Peroxisomal Heat Generation and Possible Relationship With Peroxisomal Disorders

Abstract

Peroxisomal disorders encompass a variety of pathologies with different clinical manifestations. X-linked adrenoleukodystrophy, an inherited neurodegenerative pathology, is characterized by mutation of a peroxisomal transport protein involved in the catabolism of very long-chain fatty acids (VLCFAs). These particular fatty acids abnormally accu-mulate in plasma and in all tissues due to the enhancement of fatty acid elongation and the impairment of fatty acid catabolism which takes place initially in the peroxisomes and afterward in the mitochondria. VLCFA accumulation cannot explain the molecular mechanisms underlying clinical manifestations in patients. Peroxisomal pathways include a product that is considered lost, but that could have a role in peroxisomal disorders: the heat produced during VLCFA catabolism. VLCFA accumulation is due to peroxisomal beta-oxidation impairment and to the enhancement of fatty acid elongation. The heat produced during peroxisomal metabolism could be a crucial factor related to the molecular mechanisms altered in X-linked adrenoleukodystrophy.
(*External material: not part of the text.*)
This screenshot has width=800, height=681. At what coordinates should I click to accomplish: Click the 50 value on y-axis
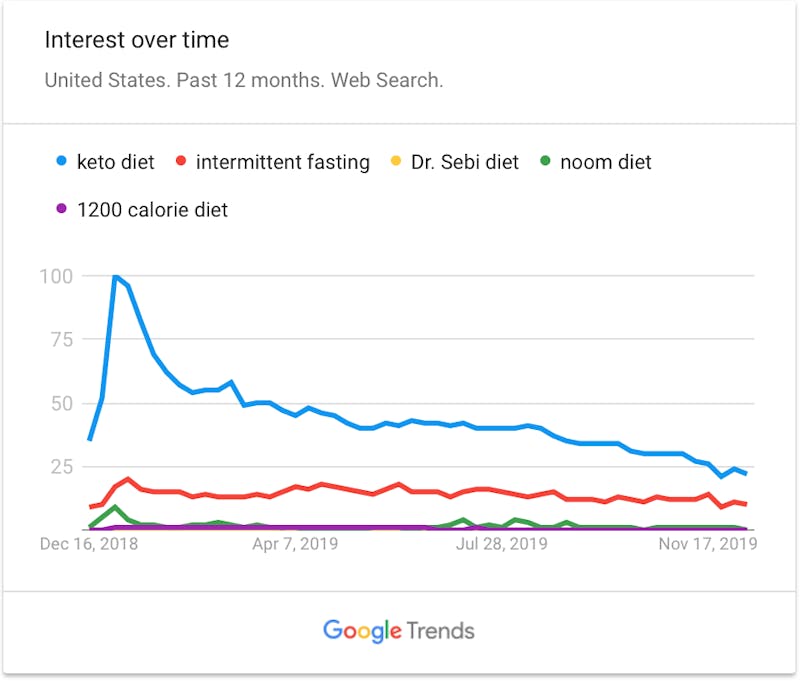[x=62, y=403]
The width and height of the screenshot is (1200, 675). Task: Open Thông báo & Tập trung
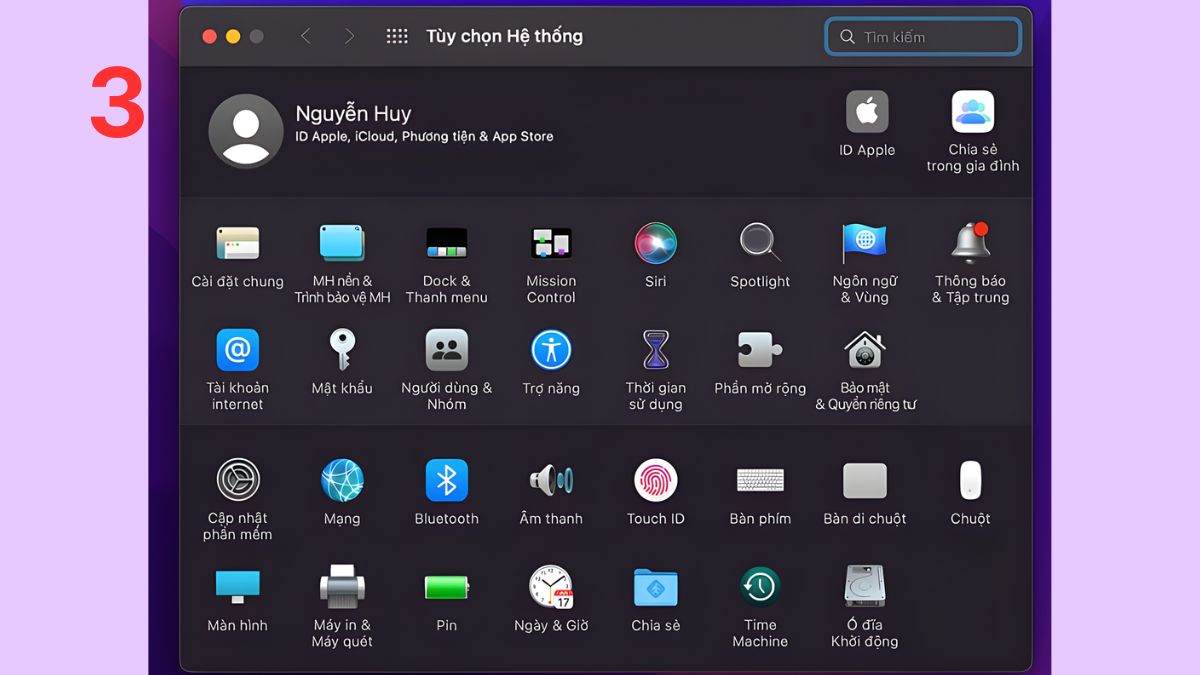pyautogui.click(x=970, y=243)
VLCFA accumulation could be strongly related to the impairment of heat production, which is lost in X-linked adrenoleukodystrophy, a sort of energy necessary for the cell metabolism, which could contribute to the secondary clinical manifestations of peroxisomal disorders. Heat is not only produced during peroxisomal catabolism but also in countless metabolic pathways. It is a form of energy that could influence several parameters and could be involved in peroxisomal and metabolic disorders in general.